Studies in many countries have shown that many young people may experiment with volatile substance inhalation out of curiosity before getting hooked to it. Although this activity is not regarded as physically addictive, the argument is far from clear.

This is just one of the various common factors that contribute to inhalant abuse. Other factors include peer group influence, lack of parenteral guidance, boredom and availability of ther substances.

It is best not to be argumentative because it will not help us prevent the spread of the problem. The wider availability and high toxicity of some of these substances should stir the need for greater control and preventive action.

Indiscriminate use of volatile substances can be fatal. From 1980 to mid-1987, there were 121 deaths associated with inhalant abuse reported in Australia. Deaths occurred following the abuse of inhalants such as fuel gases, aerosol propellants, petrol and other solvents.

In Britain, the number of deaths recorded over a 20-year span (1971 to 1991) were 1,237 cases. Although the mechanisms of deaths associated with inhalant abuse are not fully understood, most cases involve cardiac failure, anoxia, respiratory depression and vagal inhibition or any combination of the four.

At our home from, there are few cases of inhalant abuse that have been reported.

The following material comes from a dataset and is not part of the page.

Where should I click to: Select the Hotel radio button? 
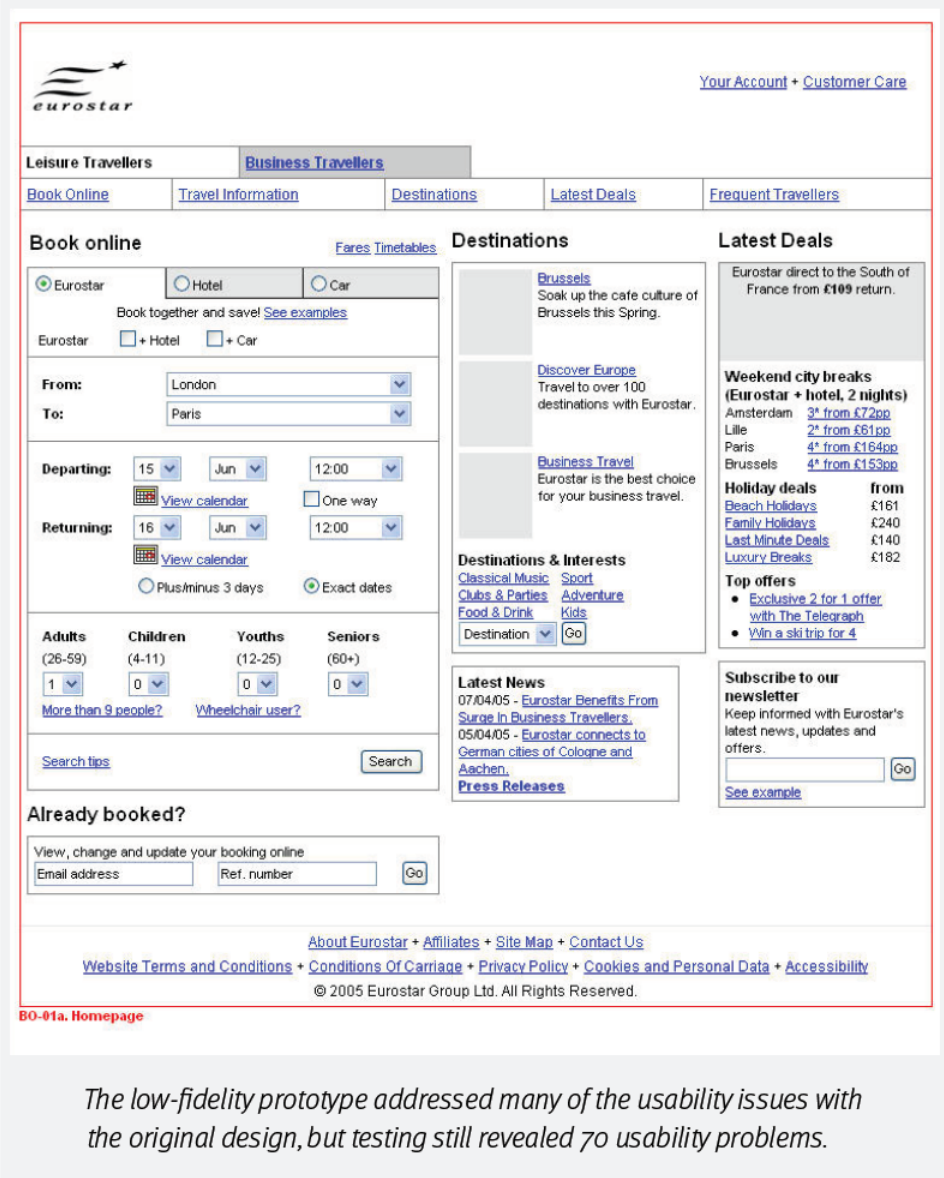coord(182,284)
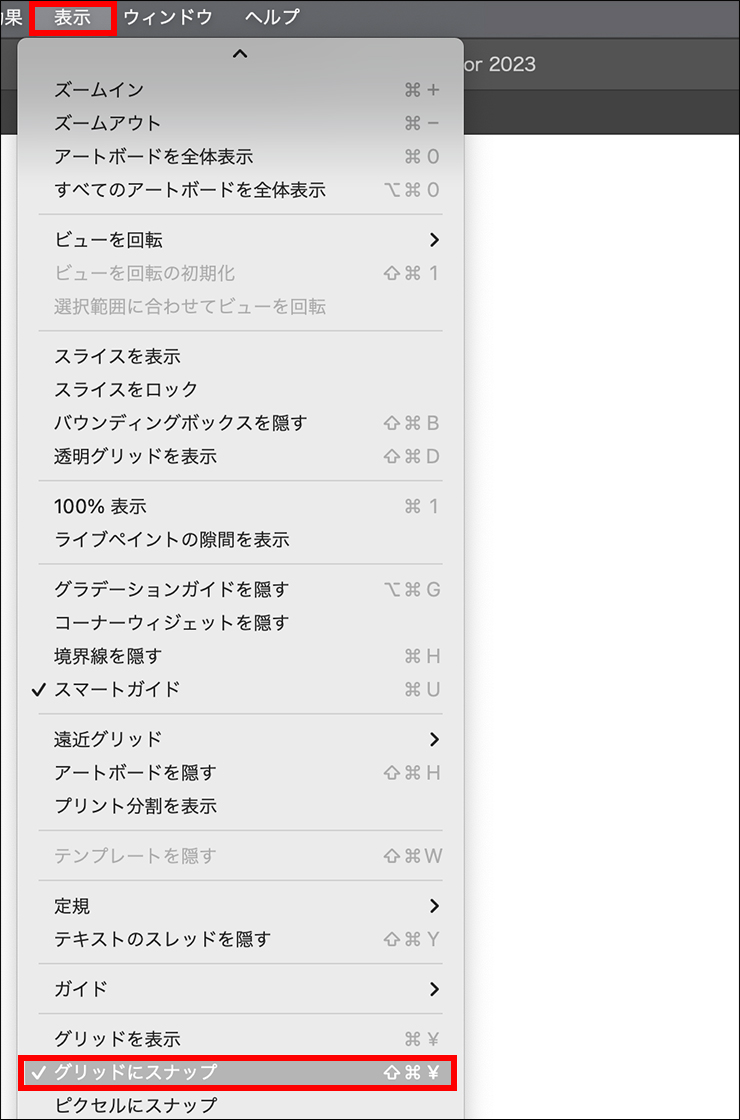The height and width of the screenshot is (1120, 740).
Task: Click ズームイン menu item
Action: (100, 90)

From 1990 to 1994, there were only 63 cases reported.

The majority of inhalant abusers are young people and school children between the ages of 14 and 17. Although the problem is still in its infancy, every effort must be taken to curb this emerging problem.

The health hazards of some solvents used in substances that are inhaled
SolventHealth hazard summaries
Acetone Vapours mildly irritating to eyes and respiratory tract. A central nervous system depressant at high levels. Ataxia and seizures have been reported
Chloroform Vapours slightly irritating to eyes and respiratory tract. A CNS depressant. Mild to moderate systemic toxicity include headache, nausea, vomiting, confusion and drunkenness. More severe exposures may cause respiratory arrest and coma. A carcinogen in animals.
n-Hexane Vapours mildly irritating to eyes and respiratory tract. Light-headedness, giddiness, nausea and headache. Greater exposure may cause unconsciousness and death.
Toluene Acute exposure results in euphoria, excitement, dizziness, headache, nervousness, ataxia, convulsion and coma. Deaths have been recorded from acute exposure to toluene in "sniffers."
Trichloroethane A respiratory and CNS depressant. The symptoms of acute inhalation may include nausea, euphoria, ataxia, dizziness, agitation and lethargy. Severe exposure will lead to respiratory arrest, seizures and coma
Xylene Dizziness, excitement, flushing of the face, drowsiness, incoordination, tremor, confusion, respiratory depression and coma

The writer is a pharmacist at the National Poison Centre, Universiti Sains Malaysia, Penang.